TASK -> One part of the entries below is wanted: the lines from the one containing "Přijmout vše (1367, 998)" through the one containing "[EMail] (1285, 419)". Write those out exactly and nothing else.

RECORD SET ->
::::

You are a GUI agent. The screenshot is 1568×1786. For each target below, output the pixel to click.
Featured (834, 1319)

::::

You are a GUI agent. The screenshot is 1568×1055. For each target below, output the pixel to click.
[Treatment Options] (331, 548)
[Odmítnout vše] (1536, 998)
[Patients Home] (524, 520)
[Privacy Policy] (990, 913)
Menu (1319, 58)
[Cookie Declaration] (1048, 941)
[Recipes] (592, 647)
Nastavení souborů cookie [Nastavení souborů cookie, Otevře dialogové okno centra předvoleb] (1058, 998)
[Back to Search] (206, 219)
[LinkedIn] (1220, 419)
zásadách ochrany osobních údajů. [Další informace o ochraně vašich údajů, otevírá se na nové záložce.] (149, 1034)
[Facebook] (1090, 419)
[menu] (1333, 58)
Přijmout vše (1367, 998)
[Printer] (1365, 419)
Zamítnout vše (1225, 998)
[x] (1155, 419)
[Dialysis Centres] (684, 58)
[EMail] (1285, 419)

::::

SOLUTION ->
Přijmout vše (1367, 998)
[Printer] (1365, 419)
Zamítnout vše (1225, 998)
[x] (1155, 419)
[Dialysis Centres] (684, 58)
[EMail] (1285, 419)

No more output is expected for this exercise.